1. Construir governos a partir da honestidade estrutural
O Brasil, tantas vezes confundido entre improvisos, radicalismos e disputas estéreis, volta e meia precisa reaprender lições que nunca deveriam ter sido esquecidas. Uma dessas lições é a de Jarbas Vasconcelos. Não apenas por sua biografia política — duas vezes prefeito do Recife, duas vezes governador de Pernambuco, senador, deputado e figura central do MDB (Movimento Democrático Brasileiro) —, mas pelo método, pela postura e pelo conjunto de princípios que orientaram sua trajetória.
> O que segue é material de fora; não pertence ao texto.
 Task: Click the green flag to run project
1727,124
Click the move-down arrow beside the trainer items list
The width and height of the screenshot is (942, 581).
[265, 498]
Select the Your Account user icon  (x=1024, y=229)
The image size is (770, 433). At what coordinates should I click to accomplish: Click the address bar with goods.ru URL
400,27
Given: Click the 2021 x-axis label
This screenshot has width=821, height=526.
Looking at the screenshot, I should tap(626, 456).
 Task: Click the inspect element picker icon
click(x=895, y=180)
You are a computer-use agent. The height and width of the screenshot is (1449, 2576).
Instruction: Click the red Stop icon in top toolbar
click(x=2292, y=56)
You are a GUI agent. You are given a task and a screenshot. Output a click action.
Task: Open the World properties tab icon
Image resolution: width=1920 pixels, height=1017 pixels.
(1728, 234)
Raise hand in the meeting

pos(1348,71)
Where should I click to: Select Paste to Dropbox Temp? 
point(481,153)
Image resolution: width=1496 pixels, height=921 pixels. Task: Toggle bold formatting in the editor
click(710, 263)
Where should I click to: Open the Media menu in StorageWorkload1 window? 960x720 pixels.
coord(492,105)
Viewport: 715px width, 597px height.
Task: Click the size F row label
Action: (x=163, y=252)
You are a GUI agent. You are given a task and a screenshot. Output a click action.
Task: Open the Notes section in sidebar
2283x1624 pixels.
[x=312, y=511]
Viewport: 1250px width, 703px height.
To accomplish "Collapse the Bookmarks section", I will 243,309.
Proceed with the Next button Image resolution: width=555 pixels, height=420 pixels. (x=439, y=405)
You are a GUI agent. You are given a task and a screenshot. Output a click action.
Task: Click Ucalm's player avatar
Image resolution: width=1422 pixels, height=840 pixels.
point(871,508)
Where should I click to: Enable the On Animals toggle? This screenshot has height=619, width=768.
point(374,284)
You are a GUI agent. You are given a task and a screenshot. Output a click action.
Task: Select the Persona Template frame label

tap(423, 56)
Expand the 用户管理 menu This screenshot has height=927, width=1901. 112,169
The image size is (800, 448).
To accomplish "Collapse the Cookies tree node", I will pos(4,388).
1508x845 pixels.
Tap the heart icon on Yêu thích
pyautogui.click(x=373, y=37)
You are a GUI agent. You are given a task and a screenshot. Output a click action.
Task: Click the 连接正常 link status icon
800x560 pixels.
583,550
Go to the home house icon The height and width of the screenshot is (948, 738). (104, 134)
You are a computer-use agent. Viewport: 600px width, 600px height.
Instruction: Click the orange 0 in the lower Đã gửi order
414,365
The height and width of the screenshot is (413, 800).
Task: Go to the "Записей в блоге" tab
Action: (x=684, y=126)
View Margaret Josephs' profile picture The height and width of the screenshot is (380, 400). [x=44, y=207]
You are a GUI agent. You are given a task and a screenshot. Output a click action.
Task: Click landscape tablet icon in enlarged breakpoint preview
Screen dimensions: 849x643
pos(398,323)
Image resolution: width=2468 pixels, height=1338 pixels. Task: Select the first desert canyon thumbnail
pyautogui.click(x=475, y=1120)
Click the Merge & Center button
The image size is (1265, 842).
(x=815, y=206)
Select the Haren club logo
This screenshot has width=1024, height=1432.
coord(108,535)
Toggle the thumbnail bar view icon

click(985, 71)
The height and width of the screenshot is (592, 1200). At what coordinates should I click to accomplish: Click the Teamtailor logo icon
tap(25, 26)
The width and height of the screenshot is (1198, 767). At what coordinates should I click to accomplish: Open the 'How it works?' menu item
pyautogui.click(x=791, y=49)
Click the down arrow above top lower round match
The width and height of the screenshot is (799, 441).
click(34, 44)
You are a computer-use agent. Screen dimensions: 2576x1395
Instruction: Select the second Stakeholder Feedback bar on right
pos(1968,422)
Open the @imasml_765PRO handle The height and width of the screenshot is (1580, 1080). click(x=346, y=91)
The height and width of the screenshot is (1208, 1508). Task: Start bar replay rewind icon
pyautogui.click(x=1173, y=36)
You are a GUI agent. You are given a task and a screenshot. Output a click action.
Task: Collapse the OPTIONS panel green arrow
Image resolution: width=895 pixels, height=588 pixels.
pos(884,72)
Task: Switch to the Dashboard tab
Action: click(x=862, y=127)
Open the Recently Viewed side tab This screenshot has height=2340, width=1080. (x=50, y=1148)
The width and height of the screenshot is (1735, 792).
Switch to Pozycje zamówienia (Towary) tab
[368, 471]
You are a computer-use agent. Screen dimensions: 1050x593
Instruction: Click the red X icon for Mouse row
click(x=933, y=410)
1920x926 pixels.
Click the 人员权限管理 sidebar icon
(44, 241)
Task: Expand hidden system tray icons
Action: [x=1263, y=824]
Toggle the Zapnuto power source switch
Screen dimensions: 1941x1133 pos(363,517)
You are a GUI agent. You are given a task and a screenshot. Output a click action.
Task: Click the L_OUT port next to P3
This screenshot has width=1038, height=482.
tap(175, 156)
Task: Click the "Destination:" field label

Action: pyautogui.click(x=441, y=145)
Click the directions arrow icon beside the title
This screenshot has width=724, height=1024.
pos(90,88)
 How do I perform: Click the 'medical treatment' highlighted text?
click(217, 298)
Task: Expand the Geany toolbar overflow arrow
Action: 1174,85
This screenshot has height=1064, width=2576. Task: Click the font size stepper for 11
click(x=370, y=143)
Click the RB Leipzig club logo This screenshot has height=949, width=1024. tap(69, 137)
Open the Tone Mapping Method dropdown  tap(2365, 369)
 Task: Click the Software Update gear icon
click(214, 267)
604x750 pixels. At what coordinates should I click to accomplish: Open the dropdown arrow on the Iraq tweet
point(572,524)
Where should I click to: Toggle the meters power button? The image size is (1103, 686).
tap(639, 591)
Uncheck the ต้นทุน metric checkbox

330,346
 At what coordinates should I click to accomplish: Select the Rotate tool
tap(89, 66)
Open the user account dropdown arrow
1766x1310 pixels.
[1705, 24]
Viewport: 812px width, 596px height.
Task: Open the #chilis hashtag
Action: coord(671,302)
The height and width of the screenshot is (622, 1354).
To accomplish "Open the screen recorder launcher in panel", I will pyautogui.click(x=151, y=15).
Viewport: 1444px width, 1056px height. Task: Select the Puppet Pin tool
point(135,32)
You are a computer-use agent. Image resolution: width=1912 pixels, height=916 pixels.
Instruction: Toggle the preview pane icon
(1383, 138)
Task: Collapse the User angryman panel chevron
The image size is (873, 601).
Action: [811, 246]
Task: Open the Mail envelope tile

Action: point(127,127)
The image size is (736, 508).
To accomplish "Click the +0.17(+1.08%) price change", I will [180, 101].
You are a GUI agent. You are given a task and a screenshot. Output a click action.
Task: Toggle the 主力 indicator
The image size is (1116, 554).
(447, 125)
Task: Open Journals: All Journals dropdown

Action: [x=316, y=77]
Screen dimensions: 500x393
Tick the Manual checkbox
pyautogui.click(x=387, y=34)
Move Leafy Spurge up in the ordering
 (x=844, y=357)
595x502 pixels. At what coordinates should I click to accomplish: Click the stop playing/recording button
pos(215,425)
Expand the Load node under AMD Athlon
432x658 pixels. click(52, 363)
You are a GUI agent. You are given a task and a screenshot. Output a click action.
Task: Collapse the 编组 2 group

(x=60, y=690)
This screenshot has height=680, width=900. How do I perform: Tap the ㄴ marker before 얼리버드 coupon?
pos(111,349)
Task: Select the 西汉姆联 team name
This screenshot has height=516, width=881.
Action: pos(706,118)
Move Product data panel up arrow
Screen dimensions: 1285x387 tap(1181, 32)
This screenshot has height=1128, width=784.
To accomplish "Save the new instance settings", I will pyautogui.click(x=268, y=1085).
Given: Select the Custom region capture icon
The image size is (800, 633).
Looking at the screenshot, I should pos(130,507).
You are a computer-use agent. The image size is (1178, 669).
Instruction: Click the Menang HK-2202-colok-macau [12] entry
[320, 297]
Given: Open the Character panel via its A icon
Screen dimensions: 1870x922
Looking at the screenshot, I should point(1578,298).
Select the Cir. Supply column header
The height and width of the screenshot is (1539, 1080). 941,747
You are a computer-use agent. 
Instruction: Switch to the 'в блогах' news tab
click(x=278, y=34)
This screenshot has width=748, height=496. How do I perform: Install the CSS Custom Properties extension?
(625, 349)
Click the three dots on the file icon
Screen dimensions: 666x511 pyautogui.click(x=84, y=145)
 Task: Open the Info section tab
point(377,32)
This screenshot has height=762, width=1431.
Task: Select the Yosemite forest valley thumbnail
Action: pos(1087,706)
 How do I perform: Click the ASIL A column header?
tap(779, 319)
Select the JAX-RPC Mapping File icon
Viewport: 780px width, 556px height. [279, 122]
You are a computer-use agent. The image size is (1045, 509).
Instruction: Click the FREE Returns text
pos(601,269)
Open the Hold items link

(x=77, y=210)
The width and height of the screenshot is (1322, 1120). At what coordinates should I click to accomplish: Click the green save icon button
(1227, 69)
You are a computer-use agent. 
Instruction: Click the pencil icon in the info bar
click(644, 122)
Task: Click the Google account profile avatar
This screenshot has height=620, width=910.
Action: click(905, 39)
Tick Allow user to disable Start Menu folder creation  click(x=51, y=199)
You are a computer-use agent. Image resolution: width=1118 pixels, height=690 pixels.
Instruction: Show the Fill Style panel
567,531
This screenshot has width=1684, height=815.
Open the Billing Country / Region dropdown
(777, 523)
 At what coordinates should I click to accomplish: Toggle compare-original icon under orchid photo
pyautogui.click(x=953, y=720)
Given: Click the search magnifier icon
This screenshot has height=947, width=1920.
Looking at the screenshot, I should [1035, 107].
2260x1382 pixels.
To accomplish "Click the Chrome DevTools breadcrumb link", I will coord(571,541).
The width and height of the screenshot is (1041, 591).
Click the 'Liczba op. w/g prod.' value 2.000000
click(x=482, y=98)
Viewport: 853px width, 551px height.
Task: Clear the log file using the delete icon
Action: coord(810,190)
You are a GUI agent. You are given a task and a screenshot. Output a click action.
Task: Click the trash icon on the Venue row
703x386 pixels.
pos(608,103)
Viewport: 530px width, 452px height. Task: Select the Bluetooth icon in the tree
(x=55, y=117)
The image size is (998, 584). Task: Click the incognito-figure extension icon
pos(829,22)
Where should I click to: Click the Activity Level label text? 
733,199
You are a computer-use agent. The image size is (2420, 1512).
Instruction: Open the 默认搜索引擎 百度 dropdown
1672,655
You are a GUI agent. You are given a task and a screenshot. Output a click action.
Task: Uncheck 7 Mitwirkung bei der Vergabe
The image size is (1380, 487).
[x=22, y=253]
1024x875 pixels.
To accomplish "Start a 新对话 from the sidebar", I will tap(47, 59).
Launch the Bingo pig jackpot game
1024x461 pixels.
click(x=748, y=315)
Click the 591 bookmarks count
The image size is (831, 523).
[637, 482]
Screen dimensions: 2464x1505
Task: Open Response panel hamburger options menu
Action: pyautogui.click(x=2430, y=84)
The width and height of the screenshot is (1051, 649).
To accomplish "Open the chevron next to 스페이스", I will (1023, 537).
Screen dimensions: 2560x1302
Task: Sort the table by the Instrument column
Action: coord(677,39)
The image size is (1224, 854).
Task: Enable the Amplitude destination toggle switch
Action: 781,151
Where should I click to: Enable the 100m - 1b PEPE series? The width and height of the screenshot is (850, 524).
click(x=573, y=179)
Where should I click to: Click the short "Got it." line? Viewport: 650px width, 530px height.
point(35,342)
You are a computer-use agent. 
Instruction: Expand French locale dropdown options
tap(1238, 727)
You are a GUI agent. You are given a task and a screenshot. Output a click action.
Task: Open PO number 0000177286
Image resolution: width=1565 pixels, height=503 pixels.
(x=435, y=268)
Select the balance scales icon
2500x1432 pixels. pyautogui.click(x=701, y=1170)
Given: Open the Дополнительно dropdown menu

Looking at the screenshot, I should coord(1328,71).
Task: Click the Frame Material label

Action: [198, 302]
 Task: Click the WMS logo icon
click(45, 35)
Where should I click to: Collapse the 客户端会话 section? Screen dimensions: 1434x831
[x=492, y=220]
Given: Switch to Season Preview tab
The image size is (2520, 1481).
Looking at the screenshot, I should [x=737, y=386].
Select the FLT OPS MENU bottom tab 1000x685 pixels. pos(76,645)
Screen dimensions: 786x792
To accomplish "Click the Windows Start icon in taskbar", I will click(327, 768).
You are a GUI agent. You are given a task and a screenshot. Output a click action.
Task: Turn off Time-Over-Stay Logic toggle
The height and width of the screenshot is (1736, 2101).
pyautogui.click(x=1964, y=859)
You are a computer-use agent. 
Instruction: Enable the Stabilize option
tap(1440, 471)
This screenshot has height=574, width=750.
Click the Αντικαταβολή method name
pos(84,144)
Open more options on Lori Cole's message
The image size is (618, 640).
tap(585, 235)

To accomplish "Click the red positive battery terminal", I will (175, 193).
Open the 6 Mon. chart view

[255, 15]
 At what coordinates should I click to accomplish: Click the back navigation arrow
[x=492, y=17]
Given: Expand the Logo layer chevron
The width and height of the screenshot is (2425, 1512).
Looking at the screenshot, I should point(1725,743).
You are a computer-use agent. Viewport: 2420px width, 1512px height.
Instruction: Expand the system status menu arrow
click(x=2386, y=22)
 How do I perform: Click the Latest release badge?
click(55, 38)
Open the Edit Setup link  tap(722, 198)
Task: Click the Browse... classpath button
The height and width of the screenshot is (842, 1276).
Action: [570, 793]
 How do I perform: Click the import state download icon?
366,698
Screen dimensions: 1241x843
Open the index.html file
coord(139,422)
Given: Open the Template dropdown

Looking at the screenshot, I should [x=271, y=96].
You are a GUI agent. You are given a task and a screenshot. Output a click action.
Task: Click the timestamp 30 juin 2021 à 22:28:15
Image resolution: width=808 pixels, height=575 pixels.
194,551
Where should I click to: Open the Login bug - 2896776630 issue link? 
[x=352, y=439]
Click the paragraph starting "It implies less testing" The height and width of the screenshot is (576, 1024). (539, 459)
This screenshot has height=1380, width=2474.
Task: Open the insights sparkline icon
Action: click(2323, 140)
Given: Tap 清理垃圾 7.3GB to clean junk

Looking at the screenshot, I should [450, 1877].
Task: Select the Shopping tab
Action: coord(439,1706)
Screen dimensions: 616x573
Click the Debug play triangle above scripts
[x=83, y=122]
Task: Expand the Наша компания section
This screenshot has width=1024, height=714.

Em um país em que muitos tratam a política como espetáculo, Jarbas tratava como obrigação ética e técnica. Por isso, sua obra se torna essencial para orientar a nova geração de prefeitos. O primeiro princípio que sempre guiou Jarbas foi o da honestidade estrutural. Não aquela honestidade proclamada aos quatro ventos, mas a praticada em silêncio, diariamente, como método de trabalho. Ele sabia que a pior crise de um governo não é a fiscal, nem a administrativa, mas a moral. Quando a integridade se perde, não há política pública que se sustente. Sua biografia demonstra que previsibilidade, confiança e respeito vêm antes de qualquer obra. Governos duram quatro anos; caráter dura uma vida inteira.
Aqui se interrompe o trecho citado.